§ Task statement: Reproduce the deficit article from "In the last" up to and including "fiscal year’s budget.", substituting "benefits" for "payments".

§ Page excerpt:

In the last fiscal year’s budget, there was a little something for politicians who are worried about the size of the deficit. President Obama said he would change the way the government calculates Social Security payments. The White House says that will not be in this fiscal year’s budget.

The thing about the deficit is, it’s not something Americans care about all the time. Carroll Doherty, who is the Pew Research Center’s director of political research, tracks how interested voters are in the deficit.

“It goes up in times when you see a great deal of attention to it,” he says.

And several groups have been trying to get us to pay attention to it. One of them is Fix the Debt, which keeps a close eye on the president’s budget.

“It’s very symbolic, and it shows what the White House’s priorities are,” says Maya MacGuineas, the president of Fix the Debt.

According to her, Americans care about the deficit more when the numbers are really big.

“The nation really woke up and started paying attention to the fiscal challenges when we hit trillion-dollar deficits around the economic crisis,” she says.

But a new forecast from the Congressional Budget Office (CBO) shows the deficit is down, and it’ll stay down for a couple of years at least, which means deficit reduction probably won’t be en vogue again for a while.

§ Provided data:

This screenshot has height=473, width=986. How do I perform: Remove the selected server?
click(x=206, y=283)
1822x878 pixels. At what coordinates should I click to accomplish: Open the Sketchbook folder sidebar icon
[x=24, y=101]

§ Written solution:
In the last fiscal year’s budget, there was a little something for politicians who are worried about the size of the deficit. President Obama said he would change the way the government calculates Social Security benefits. The White House says that will not be in this fiscal year’s budget.